COMPLETE THE FOLLOWING:
1. In the records, starting at the line containing "600x424 pixels. At" and ending at the last line of the records, switch "gray" to "blue" and write those lines out again with nothing else changed.
2. Pick up the forum thread about Bargnani, Williams and the draft and continue it from the point where it stops.

SELECTED TEXT:

Yeah, Morrison has proven he can play against KIDS... but Bargnani is showing that against MEN (and rulez), that's the difference.


----------



## MikeDC (Jul 16, 2002)

And let me qualify that by saying I'm not down on Williams at all. I like Williams, as I start to look at the draft in detail, I think I might even like him straight up over Aldridge. I'd be happy to get them both and go home. I don't know that Pax wants two rookie bigs, but I think that'd be a perfectly valid strategy. While it'd make things hardest in the short-run (also because it'd make attracting quality FA bigs more difficult), I think it may well be the best in the long-run. At least on my first cut, I think I'd rather have Bargnani and Williams in two years than one of those guys and Harrington or Gooden.

Thing is, there's no way we're going to sign a couple FAs we expect to play and keep both picks... that'd make for 11 or 12 guys we'd be expecting to be in the rotation, and that's too many. At some point we need to make some sort of trade.


----------



## jbulls (Aug 31, 2005)

Mikedc said:


> And let me qualify that by saying I'm not down on Williams at all. I like Williams, as I start to look at the draft in detail, I think I might even like him straight up over Aldridge. I'd be happy to get them both and go home. I don't know that Pax wants two rookie bigs, but I think that'd be a perfectly valid strategy. While it'd make things hardest in the short-run (also because it'd make attracting quality FA bigs more difficult), I think it may well be the best in the long-run. At least on my first cut, I think I'd rather have Bargnani and Williams in two years than one of those guys and Harrington or Gooden.

RECORDS SUPPLIED:
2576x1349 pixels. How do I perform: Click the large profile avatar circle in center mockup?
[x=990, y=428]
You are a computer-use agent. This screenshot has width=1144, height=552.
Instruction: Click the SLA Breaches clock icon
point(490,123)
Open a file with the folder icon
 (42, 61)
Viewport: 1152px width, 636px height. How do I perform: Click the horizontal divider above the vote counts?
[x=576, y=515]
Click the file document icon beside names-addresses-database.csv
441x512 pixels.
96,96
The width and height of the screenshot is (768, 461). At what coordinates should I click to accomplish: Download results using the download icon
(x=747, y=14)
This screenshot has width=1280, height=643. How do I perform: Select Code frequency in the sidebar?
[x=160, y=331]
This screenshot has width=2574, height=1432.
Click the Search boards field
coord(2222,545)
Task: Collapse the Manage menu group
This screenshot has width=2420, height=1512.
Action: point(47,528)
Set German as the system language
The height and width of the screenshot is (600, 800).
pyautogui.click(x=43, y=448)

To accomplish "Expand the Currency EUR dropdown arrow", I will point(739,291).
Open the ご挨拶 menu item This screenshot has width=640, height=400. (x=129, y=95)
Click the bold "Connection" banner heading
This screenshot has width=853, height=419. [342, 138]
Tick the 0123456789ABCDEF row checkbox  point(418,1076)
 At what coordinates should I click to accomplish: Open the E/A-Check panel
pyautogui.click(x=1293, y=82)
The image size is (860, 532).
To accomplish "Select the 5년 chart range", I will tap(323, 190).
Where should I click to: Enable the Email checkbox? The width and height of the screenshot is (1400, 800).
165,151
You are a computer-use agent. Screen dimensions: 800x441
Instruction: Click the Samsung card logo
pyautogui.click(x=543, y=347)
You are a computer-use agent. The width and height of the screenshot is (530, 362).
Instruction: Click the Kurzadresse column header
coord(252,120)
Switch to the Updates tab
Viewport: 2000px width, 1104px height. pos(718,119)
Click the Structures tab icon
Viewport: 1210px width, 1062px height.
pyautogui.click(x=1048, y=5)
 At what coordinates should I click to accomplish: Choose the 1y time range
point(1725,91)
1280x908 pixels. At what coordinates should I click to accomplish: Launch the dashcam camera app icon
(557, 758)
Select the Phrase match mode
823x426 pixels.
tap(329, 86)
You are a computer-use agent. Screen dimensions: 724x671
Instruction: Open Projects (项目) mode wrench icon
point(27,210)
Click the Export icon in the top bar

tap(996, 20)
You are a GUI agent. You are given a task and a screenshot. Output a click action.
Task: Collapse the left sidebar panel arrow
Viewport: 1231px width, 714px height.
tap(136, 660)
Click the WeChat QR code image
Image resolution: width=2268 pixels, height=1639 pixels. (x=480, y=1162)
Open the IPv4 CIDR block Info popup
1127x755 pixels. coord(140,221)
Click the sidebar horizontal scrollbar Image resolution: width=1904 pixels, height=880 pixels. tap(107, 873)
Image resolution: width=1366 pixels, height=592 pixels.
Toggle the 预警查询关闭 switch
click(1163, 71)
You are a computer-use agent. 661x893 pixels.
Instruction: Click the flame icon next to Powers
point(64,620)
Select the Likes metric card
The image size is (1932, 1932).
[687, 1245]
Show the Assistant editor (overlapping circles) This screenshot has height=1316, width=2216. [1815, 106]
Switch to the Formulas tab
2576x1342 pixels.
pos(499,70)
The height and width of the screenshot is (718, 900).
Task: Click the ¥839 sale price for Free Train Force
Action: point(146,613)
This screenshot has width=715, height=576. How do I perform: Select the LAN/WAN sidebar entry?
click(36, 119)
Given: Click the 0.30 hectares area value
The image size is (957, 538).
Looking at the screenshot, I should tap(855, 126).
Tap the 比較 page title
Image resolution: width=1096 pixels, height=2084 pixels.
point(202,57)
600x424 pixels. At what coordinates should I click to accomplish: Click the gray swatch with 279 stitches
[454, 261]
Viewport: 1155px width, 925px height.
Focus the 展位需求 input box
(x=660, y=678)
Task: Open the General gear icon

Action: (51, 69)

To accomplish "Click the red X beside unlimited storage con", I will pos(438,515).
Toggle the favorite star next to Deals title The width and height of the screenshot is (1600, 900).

EXERCISE RESPONSES:
1.
600x424 pixels. At what coordinates should I click to accomplish: Click the blue swatch with 279 stitches
[454, 261]
Viewport: 1155px width, 925px height.
Focus the 展位需求 input box
(x=660, y=678)
Task: Open the General gear icon

Action: (51, 69)

To accomplish "Click the red X beside unlimited storage con", I will pos(438,515).
Toggle the favorite star next to Deals title The width and height of the screenshot is (1600, 900).

2.
> 
> Thing is, there's no way we're going to sign a couple FAs we expect to play and keep both picks... that'd make for 11 or 12 guys we'd be expecting to be in the rotation, and that's too many. At some point we need to make some sort of trade.


I'm not down on Williams either. Who knows, maybe he'll have a great tournament and wind up in the 5-7 range in the draft. As of now, he's in the late lottery. With a bunch of cap space and a pick that's all but gauranteed to be in the top 5 of the draft, I think we ought to have our sights set a little higher.


----------



## The ROY (Nov 11, 2004)

jbulls said:


> I think we ought to have our sights set a little higher.


Agreed..

I'm a big Shelden fan but he doesn't have much upside at all.


----------



## Greg Ostertag! (May 1, 2003)

Pippenatorade, I rate you as a very reasonable poster from everything else I've seen, but I just don't understand why you're ignoring the FACTS on Bargnani. I'll try and spell it out as plainly as possible:

Skita came over here, as a benchwarmer in the Euroleague (1ppg, 1rpg were the numbers quoted earlier in the thread) and in workouts GM were all "Wow! He's 7-foot and he can shoot!" *IN WORKOUTS* He didn't do anything on a Euroleague court.

Bargnani is succeeding in the Euroleague, the second best league in the world, against men, much like Gasol and Nowitzki (albeit with Nowitzki in the German league). He's playing against better players than the NCAA, let me assure you. If you can't see the difference between him and Skita, I don't know what to tell you. 90% of the guys that have wiped the floor with Team USA at the past major tournaments, that's who he's playing against.

(As an aside, Darko is an anomaly. He *WAS* producing, like the aforementioned couple of players, in the Serbian league, and merely got buried on the bench in the NBA. Right now, he's essentially a 20-year old rookie putting up 8ppg, 6rpg and 2bpg. You'll see the light on him one day, I promise you that much. I'm probably the biggest Andrew Bogut fan on the planet, and I'd take Darko over him without a second thought)

P.S. Sorry for any condescending tone, but I just tried to keep it simple.


----------



## Hustle (Dec 17, 2003)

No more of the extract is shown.